To Kill a Nation

To Kill a Nation

Sonia Kanchan, Staff Writer

A couple weeks back, I began research for a history project, a project that at that time would supposed to be due in a week. Mind you, the assignment itself was passed out at least three months prior to the beginning of my research, along with a stern warning that the project should not be left for a week before the due date. Of course, I let my procrastination get the better of me.

The project was on the conflict in Yugoslavia in the early nineties and also required me to read a book on the topic. I knew next to nothing about what was happening in the nineties and quite literally nothing about Yugoslavia. I’m not a history geek nor a huge reader, so I guess it makes a little sense why this project was left for a week before its due date.

Today, I can confidently tell you I know much more than next to nothing about Yugoslavia in the nineties and I owe it all to Michael Parenti’s To Kill a Nation: the Attack on Yugoslavia.

To Kill a Nation: the Attack on Yugoslavia explores how international leaders and their policies played a direct role in the collapse of Yugoslavia.

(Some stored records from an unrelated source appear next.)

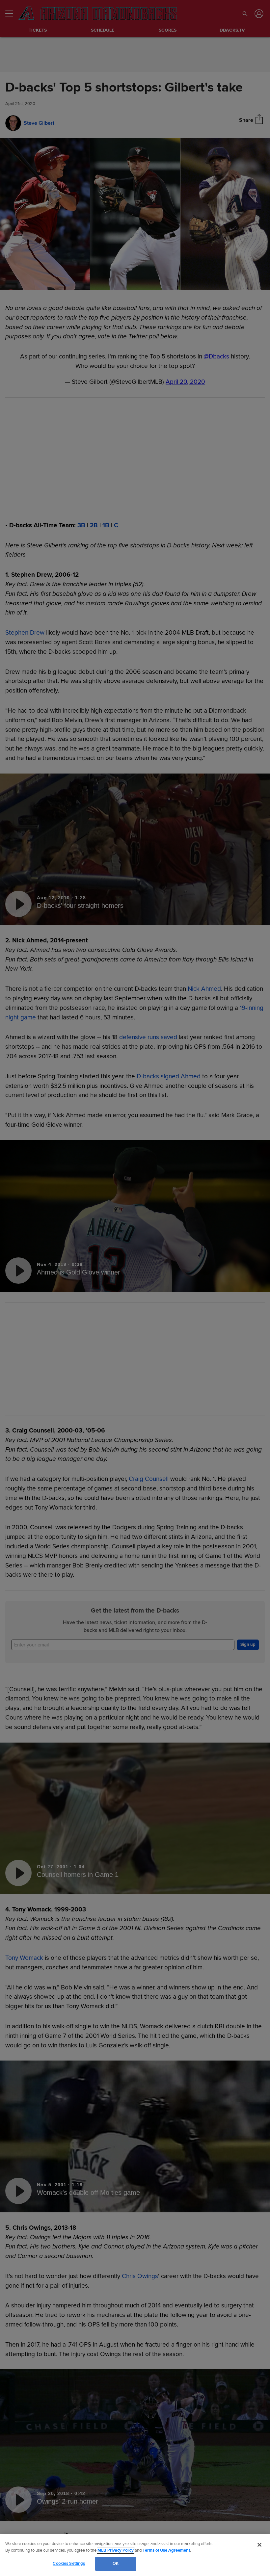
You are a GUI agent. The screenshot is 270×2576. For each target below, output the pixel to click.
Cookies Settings (69, 2563)
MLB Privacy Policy (115, 2550)
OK (116, 2563)
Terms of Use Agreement (166, 2550)
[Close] (259, 2544)
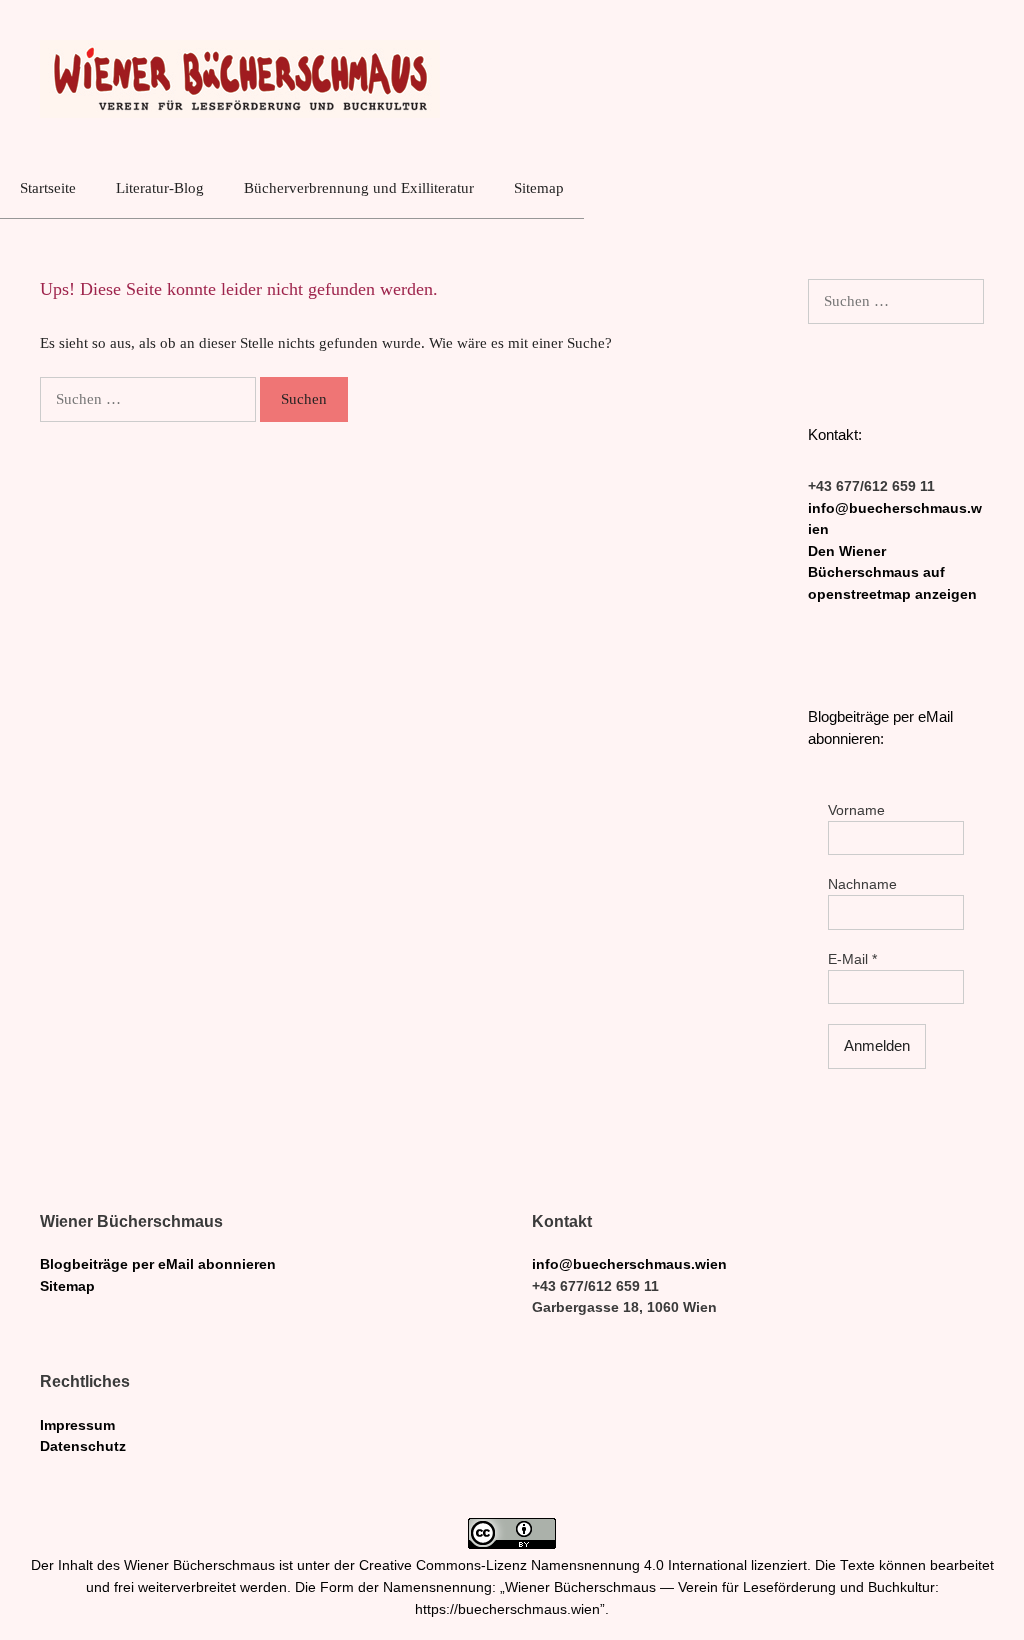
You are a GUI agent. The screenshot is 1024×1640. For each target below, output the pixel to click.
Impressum (77, 1425)
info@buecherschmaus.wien (629, 1264)
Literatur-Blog (160, 188)
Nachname (862, 884)
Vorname (856, 810)
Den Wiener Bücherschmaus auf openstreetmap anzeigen (892, 573)
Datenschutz (83, 1446)
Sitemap (539, 188)
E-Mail (852, 959)
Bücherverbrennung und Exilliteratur (359, 188)
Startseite (48, 188)
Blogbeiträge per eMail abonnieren (158, 1264)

The book assures that political leaders are not necessarily in the wrong, but that their policies often confused for egotistical, were at times simply naive, or like leaders should, had their own nation’s best interest at heart.

The account, written by Michael Parenti is detailed in the conflicts of Slovenia, Croatia, Bosnia, Republika Srpska, and Kosovo. In his own interpretive opinion, he also touches on the supposed NATO war crimes, the Rambouillet Agreement, and the ethnic cleansing. More than anything, rather than a textbook or scholarly or popular piece, the book represents opinion often put to rest by simple waves of a hand. Parenti uses a variety of sources, but most come from newspapers from the 1990’s to 2000’s from around the world. While specific dates aren’t used extensively, in the sections covering the republics’ conflicts, specific days are often utilized due to quick turns of events. No maps or illustrations were used, but maps would have proved useful when reading about specific conflicts in the republics.

As the book was one of the first pieces I read on the topic of the collapse of Yugoslavia, specifically sections on the rising of issues in the individual republics were a great basis for research. While the absence of and maps and charts caused a little confusion initially, more often than not, certain terms were never defined. The book did require me to search certain phrases up every couple of pages, so that I was able to gain a clear understanding. Nonetheless, Parenti created a piece that offered information that no other website or database could. It was a successful attempt to help readers understand where political history across the world stood in a time of conflict in Eastern Europe.

I finished To Kill a Nation in two days (and received an A on my project), which not only tells you something about me, but about Parenti’s writing. It was like Parenti turned history into a soccer game just for me. If this no-good reader can finish this book in two days, there has to be something special about it.